L’accusa contro l’aristocrazia romana era motivata, oltre che da dati oggettivi, anche dalla origine sociale dello storico: egli infatti era ricco, ma era un homo novus (cioè la sua famiglia non vantava magistrati), di conseguenza sosteneva le forze politiche emergenti. Egli si fa portavoce delle esigenze degli equites e dei provinciali che aspiravano ad una partecipazione più massiccia nella gestione dello stato; esalta il valore individuale dei cittadini e il diritto di ognuno a emergere per i propri meriti.

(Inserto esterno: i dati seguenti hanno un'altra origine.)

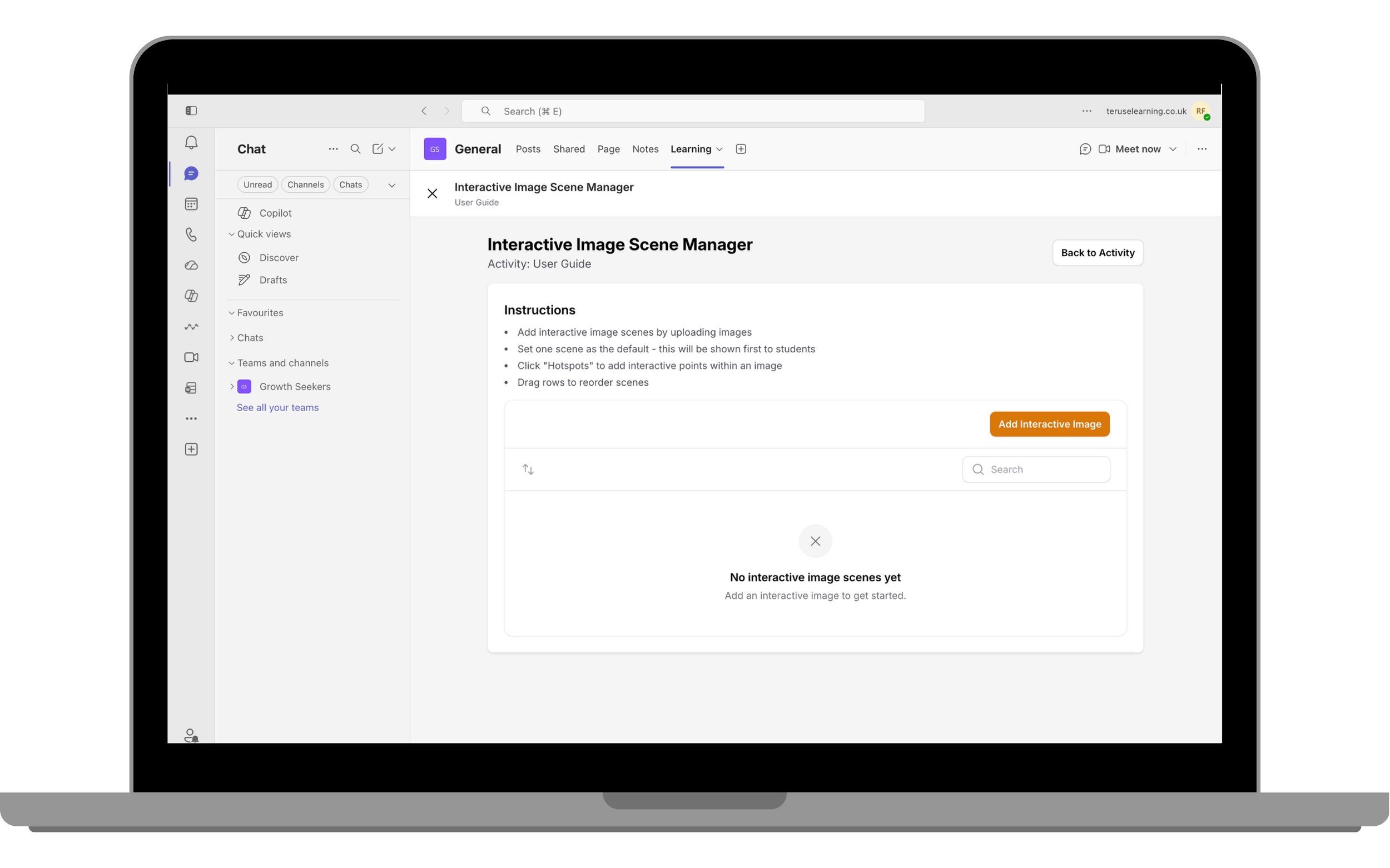Open the Meet now dropdown arrow
This screenshot has height=868, width=1390.
[1173, 149]
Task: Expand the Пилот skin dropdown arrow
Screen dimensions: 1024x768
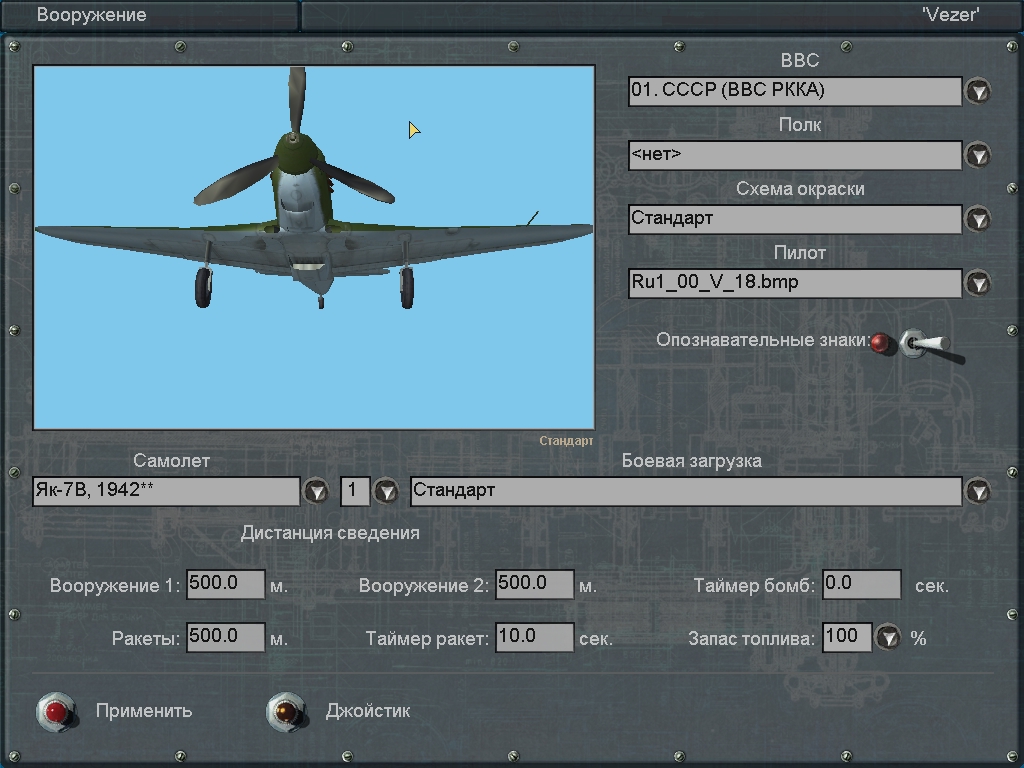Action: click(x=977, y=283)
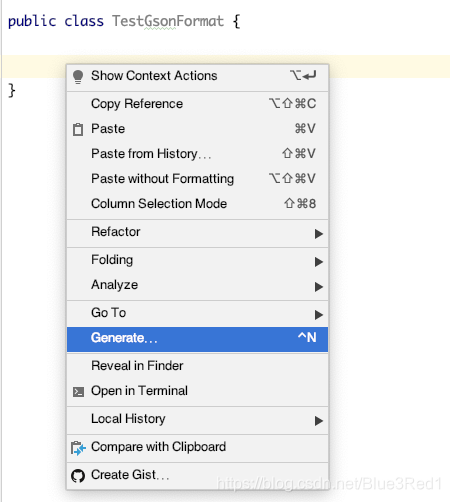The image size is (450, 502).
Task: Choose Paste without Formatting
Action: click(x=197, y=179)
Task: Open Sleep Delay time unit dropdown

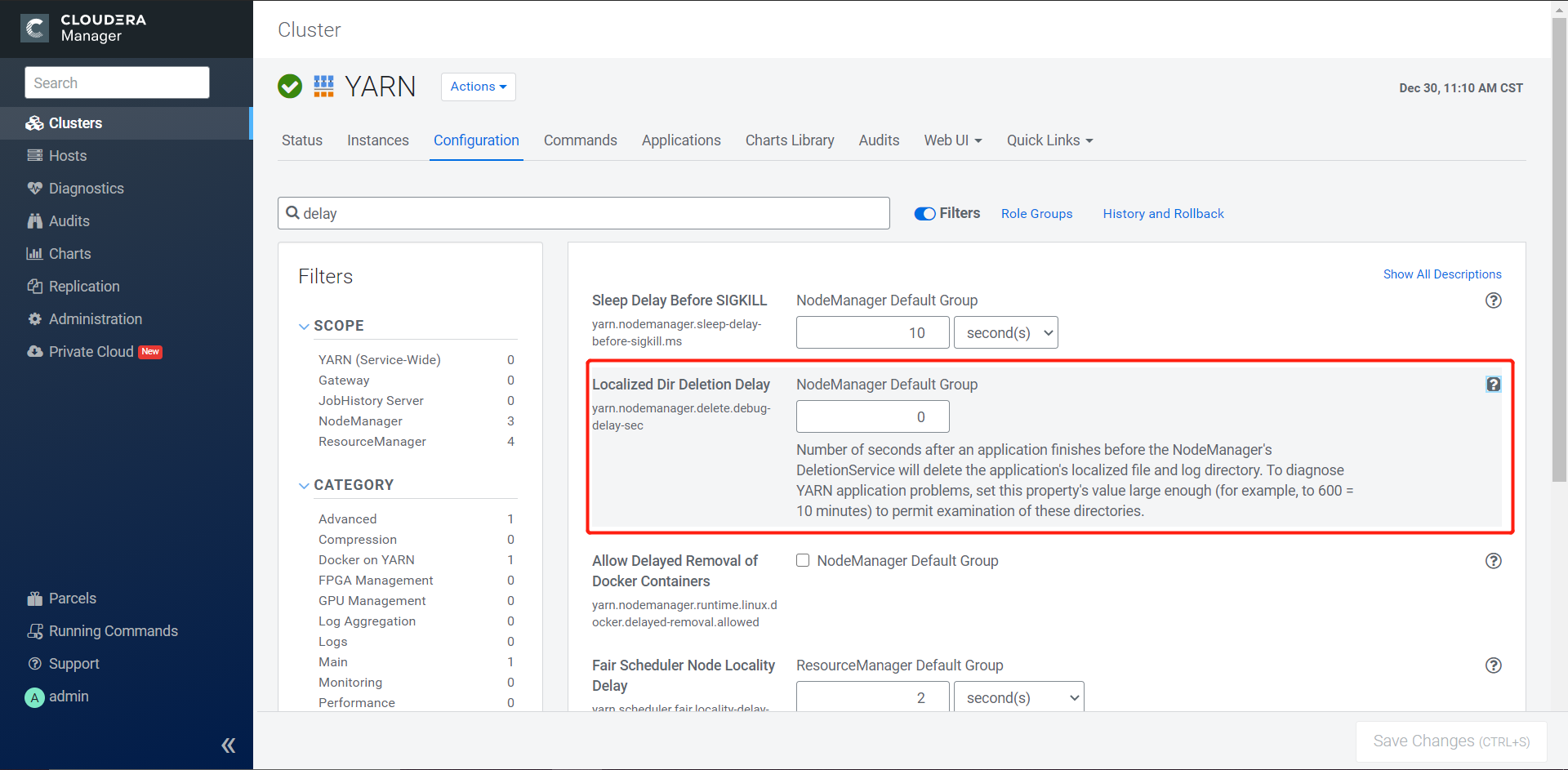Action: 1005,333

Pur condividendo il programma politico dei populares Sallustio non ne approvava l’estremismo: è contrario ad ogni tentativo di rivoluzionare le istituzione di Roma o di mettere in crisi la proprietà.
Per questo la sua ammirazione per Mario, l’uomo che seppe opporsi all’arroganza militare è limitata dalla consapevolezza della sua responsabilità nelle guerre civili: la sua riforma nel reclutamento dell’esercito, infatti, avrebbe portato all’affermazione del proletariato militare e alla formazioni di eserciti personali, che sarebbero stati la chiave del crollo della repubblica.

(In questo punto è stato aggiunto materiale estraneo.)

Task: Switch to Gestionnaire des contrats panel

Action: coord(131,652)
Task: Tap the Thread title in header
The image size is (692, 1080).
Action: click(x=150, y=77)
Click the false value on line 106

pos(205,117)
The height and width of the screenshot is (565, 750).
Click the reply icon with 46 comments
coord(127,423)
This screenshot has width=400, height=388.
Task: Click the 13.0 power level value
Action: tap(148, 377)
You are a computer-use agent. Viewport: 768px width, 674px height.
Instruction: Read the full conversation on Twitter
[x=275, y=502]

Il suo ritratto emerge indirettamente dal discorso che Sallustio gli fa pronunciare davanti al popolo quando, console incaricato di portare a temine le operazioni in Numidia, chiede l’arruolamento della plebe. Mario si presenta come l’erede del mos maiorum, come difensore degli interessi dello stato e valido combattente.
Nelle sue parole viene esaltata la virtus derivante dalle proprie capacità e dai propri meriti e non da una nobile discendenza. Attraverso di lui Sallustio esalta i valori della tradizione e nello stesso tempo si fa interprete di quei ceti emergenti che reclamavano un ruolo nella direzione dello stato: solo con l’ingresso di elementi nuovi e vitali la nobilitas corrotto avrebbe ritrovato le proprie originarie virtù

Il moralismo austero del De coniuratione Catilinae lo ritroviamo anche tra le pagine del Bellum Iugurthinum: Giugurta, l’eroe negativo, si corrompe a contatto con la società romana, dove impara che tutto si può comprare e se ne serve a suo vantaggio; l’eroe positivo invece è Mario che è dotato di tutte le doti dell’uomo grande, ma anche lui si mostra incapace di rifondare lo stato perché privo di moderazione.

Historiae

Le Historiae, in 5 libri, di cui ci restano 4 discorsi, 2 lettere e numerosi frammenti, narravano le vicende dello Stato romano dal 78 a.C., anno della morte di Silla, fino al 67 a.C., data della vittoria di Pompeo sui pirati.

Con le Historiae Sallustio abbandona il genere monografico per passare a quello tradizionale di tipo annalistico.
Dai frammenti in nostro possesso deduciamo che anche quest’opera era dominata da una tendenza anti-aristocratica di fondo e da un severo moralismo.
Come nelle monografie, lo storico professa l’imparzialità di giudizio, condannando i personaggi democratici che erano ricorsi alla demagogia e lodando i personaggi aristocratici per essersi opposti alla degenerazione della lotta politica.

Un elemento di novità è dato dalle digressioni geografiche ed etnografiche: prendendo spunto dalle varie popolazioni con cui Roma veniva in contatto durante la sua espansione, Sallustio descrive la Spagna, l’Armenia, la Gallia e l’Africa.